#### What the task requires
Please find every line below that includes "will" and report how many there are. Nothing else is needed.

[Entries provided — start]

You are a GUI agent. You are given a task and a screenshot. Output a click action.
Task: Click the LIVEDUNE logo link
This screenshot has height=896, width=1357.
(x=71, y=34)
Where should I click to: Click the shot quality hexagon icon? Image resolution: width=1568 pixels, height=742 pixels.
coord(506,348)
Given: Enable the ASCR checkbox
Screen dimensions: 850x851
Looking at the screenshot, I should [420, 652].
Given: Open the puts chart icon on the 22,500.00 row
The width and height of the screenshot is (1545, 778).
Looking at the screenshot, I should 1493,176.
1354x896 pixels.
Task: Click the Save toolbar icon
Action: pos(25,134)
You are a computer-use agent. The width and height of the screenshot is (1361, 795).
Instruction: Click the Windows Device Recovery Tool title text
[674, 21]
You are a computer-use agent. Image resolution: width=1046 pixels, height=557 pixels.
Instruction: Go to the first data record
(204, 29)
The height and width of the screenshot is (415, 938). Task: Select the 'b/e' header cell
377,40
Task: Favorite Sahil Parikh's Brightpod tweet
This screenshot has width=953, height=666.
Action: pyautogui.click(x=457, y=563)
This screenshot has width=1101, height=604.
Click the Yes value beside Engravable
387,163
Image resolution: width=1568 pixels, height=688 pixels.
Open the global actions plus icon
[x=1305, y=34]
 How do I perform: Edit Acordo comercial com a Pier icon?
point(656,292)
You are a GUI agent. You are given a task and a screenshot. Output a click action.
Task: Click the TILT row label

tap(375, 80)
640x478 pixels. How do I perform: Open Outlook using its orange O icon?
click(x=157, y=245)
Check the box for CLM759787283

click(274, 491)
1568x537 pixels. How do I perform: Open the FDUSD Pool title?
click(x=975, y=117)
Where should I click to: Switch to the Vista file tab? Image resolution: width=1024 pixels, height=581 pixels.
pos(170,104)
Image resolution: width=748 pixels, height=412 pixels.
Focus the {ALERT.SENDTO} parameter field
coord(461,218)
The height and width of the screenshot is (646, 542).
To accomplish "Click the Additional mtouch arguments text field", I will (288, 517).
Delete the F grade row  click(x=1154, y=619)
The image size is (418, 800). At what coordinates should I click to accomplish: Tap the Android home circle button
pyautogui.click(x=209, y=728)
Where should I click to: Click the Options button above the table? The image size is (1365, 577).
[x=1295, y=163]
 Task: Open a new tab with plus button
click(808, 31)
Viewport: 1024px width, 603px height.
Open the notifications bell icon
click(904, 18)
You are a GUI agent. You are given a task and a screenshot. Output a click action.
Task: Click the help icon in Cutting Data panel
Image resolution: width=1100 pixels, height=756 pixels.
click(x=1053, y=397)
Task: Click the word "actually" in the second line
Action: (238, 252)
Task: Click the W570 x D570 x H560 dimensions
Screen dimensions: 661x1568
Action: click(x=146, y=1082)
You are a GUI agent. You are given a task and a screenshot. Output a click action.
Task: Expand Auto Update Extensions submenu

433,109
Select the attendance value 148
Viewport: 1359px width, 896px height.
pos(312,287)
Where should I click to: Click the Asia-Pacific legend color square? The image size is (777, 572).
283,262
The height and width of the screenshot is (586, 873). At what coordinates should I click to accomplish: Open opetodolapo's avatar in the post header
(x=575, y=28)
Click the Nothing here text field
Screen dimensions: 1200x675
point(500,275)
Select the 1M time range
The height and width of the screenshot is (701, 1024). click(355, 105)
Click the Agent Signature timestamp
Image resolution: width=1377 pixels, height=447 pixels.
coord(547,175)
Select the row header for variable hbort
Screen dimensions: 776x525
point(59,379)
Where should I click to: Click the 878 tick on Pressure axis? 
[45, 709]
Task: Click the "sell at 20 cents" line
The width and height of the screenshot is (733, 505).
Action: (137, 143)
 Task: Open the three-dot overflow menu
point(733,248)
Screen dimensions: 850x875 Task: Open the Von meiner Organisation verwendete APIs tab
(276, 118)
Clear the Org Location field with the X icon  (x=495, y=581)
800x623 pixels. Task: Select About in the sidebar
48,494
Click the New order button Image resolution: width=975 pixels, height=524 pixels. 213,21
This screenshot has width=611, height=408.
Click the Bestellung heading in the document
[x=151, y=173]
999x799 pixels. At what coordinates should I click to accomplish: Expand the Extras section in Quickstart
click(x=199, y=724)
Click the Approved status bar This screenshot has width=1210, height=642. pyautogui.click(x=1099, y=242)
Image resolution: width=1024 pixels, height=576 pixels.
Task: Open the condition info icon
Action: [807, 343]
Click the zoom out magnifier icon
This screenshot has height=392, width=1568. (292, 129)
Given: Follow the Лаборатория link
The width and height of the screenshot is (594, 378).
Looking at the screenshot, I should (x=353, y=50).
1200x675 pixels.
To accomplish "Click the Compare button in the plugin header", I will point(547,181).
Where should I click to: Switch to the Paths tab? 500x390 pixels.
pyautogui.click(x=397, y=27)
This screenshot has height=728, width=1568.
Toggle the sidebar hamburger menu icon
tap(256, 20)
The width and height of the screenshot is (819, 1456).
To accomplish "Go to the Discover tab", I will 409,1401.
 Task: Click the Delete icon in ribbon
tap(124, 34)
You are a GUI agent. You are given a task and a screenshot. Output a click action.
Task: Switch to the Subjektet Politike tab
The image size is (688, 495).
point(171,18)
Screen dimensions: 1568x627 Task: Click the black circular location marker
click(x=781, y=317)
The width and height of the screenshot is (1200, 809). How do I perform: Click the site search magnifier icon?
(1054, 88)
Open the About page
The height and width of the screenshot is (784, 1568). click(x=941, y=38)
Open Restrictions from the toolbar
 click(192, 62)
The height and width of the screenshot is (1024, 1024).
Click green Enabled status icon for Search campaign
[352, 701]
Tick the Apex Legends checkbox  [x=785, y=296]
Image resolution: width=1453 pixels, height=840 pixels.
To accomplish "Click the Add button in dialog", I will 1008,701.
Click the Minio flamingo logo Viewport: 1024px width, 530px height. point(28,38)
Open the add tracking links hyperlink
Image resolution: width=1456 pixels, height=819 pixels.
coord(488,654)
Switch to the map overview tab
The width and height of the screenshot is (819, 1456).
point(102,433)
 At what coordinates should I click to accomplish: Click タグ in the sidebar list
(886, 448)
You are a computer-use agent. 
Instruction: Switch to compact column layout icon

[Entries provided — finish]

#### Exercise response
4